List every restaurant chain named in the text below about Shake Shack's crinkle-cut fries.

__SELECTED EXCERPT__.
"""

It’s no small feat to create signature menu items that customers associate intimately with your brand. Arby’s has curly fries. Potbelly Sandwich Shop has mini-cookie-topped milkshakes. Noodles & Company has Wisconsin Mac & Cheese. Shake Shack had crinkle fries, with their decidedly uniform, not-carved-by-hand appearance giving a nod to nostalgia for places and times in our lives where taste and fun trumped all other considerations. How an item was prepared or sourced, what it contained and certainly its nutrition profile were of little or no import; all that mattered was that it tasted good and provided fleeting pleasure.
Taste still reigns with consumers—no matter their age—especially when they’re choosing a more-indulgent item, such as french fries. (Indeed, as we’ve noted before, 96% of consumers say food taste/flavor is an important or very important factor in their selection of a limited-service restaurant.) And Shake Shack customers loved the taste and appearance of the original crinkle-cut fry. Shake Shack took away that “fun” factor of a crinkle-cut fry at its own peril, and it now has recognized its error.
Starting in November, crinkle-cut fries will be back on the menu, but in consideration of many consumers’ concerns with ingredient integrity and in honor of Shake Shack’s own commitment to Stand For Something Good, this generation of crinkles won’t contain any artificial ingredients. (Panera this summer made headlines for a similar no-artificial-additives pledge.) If they taste just like the classic fry that Shake Shack fans came to know and love, customers should be appeased. And Shake Shack will join the legion of restaurants to discover that what’s trendy isn’t always what’s right for the brand.

"""

__DATA SECTION__.
"""

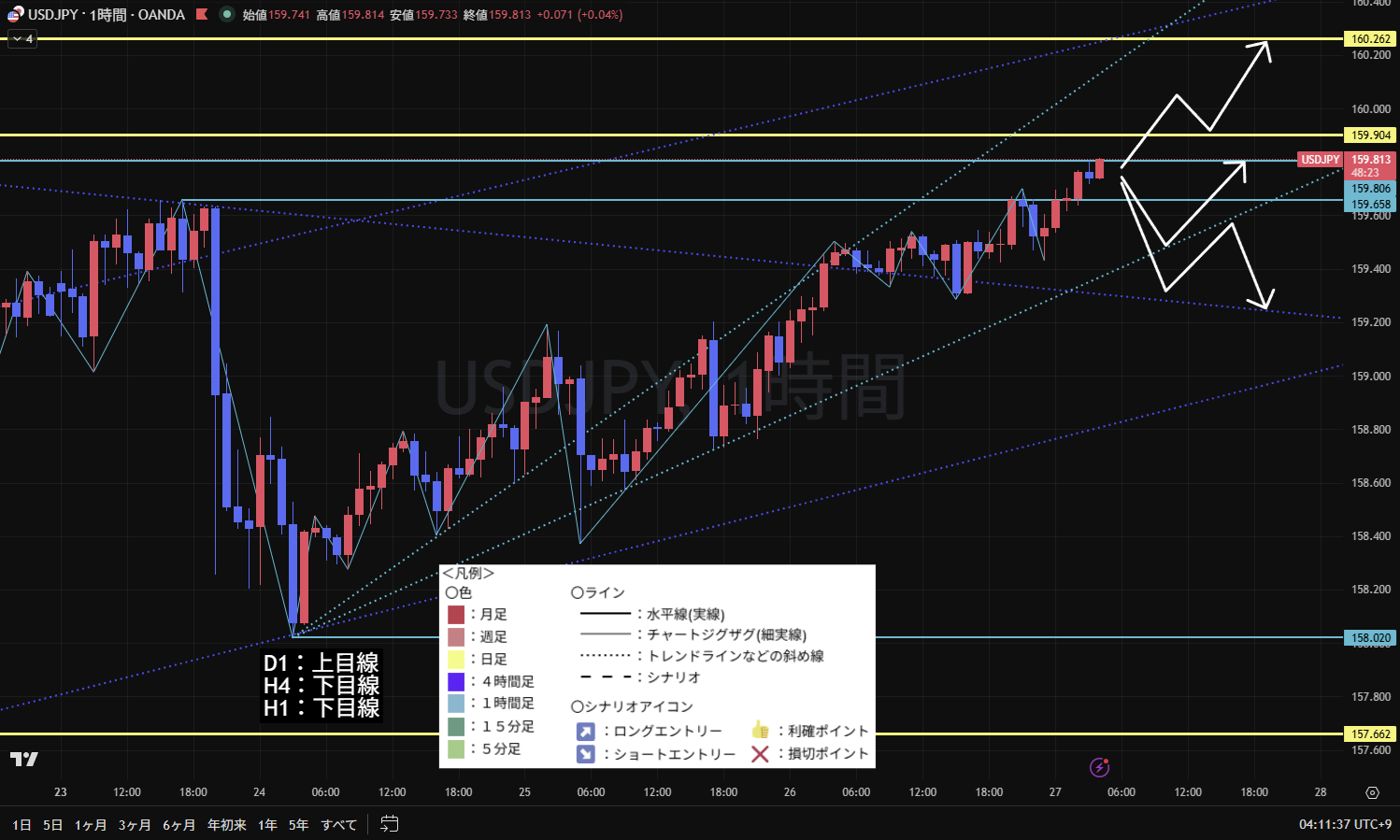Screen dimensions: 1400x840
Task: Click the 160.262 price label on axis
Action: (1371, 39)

"""

__FINAL RESULT__.
Arby's, Potbelly Sandwich Shop, Noodles & Company, Shake Shack, Panera